[Document text]
---+---

Norman Audio

Musical Surroundings Sugarcube

The Sugarcube from Musical Surroundings, shown at CES 2016 in prototypical form represents a brand new product category in the vinyl world according to SweetVinyl’s Leo Hoarty and he’s not spewing hyperbole.

Musical Surroundings Sugarcube incorporates SweetVinyl’s proprietary technology, which in part can be thought of as similar to but actually better than Gracenote’s CD data base technology that allows you to put a CD into a computer, rip it to iTunes and have all of the metadata automatically be included. For those who don’t fully understand: when you rip a CD, the Gracenote innovation goes online and using just the track listing and track timing, identifies the CD and then imports the metadata, including artwork and track listings.

Without it, importing CDs would be as onerous, unpleasant, time consuming and annoying as it currently is to rip vinyl where you have to insert track breaks, add song titles and other credits and import cover art. It’s a pain as anyone who does it knows, though some ripping software like Pure Vinyl and Vinyl Studio try to make it somewhat easier. Both offer somewhat unsatisfactory and incomplete solutions. Pure Vinyl has greatly improved its track break process making it “automatic” to a large degree but still time consuming. Vinyl Studio can go online and download and insert track breaks but they are based upon CD lengths and often contain “bonus tracks” that have nowhere to go.

When you rip a record using SweetVinyl’s technology, it accesses a remarkably compete database and identifies the record, not by track times (since they are not embedded in a record’s non-existent table of contents) but rather by the music. It then automatically sets the track breaks, names the songs and imports the album cover, not the CD cover. Yes, you are skeptical but I’ve seen it in action in my own home before CES and while all of the glitches had not then been worked out, the system is almost ready for “prime time”.

Sugarcube is the first but obviously not the last implementation of SweetVinyl’s technology. It is a one box solution that combines the technology with a high quality Michael Yee designed phono preamp and…well let SweetVinyl’s Leo Hoarty explain it to you. Mr. Hoarty and his business partner Dan Eakins are vinyl enthusiasts who come from the high tech Silicon Valley digital world and they know what we want and more importantly they know what they are doing. This technology will make convenient archiving your vinyl at high resolution and, for instance, uploading it to a portable high resolution player.

---+---

[Exercise brief]
Reproduce the part of the Sugarcube article that opens with "The Sugarcube from" and closes with "not spewing hyperbole.", changing "prototypical" to "preliminary".

[Records shown]

---+---

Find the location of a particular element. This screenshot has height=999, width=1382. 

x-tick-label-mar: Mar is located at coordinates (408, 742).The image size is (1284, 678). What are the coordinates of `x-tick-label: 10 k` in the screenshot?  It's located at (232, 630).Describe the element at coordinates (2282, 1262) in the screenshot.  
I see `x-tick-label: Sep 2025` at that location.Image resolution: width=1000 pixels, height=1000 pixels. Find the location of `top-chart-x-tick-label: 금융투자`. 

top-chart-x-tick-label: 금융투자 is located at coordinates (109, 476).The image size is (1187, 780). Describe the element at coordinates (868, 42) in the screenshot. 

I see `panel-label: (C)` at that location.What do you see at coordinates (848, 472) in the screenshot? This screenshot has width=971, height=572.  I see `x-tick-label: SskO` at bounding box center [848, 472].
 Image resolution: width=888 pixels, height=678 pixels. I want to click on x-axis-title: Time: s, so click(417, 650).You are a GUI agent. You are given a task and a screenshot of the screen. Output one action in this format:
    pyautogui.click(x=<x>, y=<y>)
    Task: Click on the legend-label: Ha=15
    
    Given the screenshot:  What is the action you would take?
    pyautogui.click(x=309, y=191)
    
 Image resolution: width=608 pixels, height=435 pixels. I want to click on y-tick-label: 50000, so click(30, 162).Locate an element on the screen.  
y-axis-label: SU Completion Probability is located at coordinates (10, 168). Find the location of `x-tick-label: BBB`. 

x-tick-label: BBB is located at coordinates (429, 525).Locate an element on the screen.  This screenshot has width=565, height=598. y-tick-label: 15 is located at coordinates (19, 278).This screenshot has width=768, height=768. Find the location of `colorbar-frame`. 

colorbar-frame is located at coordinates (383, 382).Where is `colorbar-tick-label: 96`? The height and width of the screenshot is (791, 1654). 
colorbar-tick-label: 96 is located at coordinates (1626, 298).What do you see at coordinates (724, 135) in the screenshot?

---+---

[Solution for this exercise]
The Sugarcube from Musical Surroundings, shown at CES 2016 in preliminary form represents a brand new product category in the vinyl world according to SweetVinyl’s Leo Hoarty and he’s not spewing hyperbole.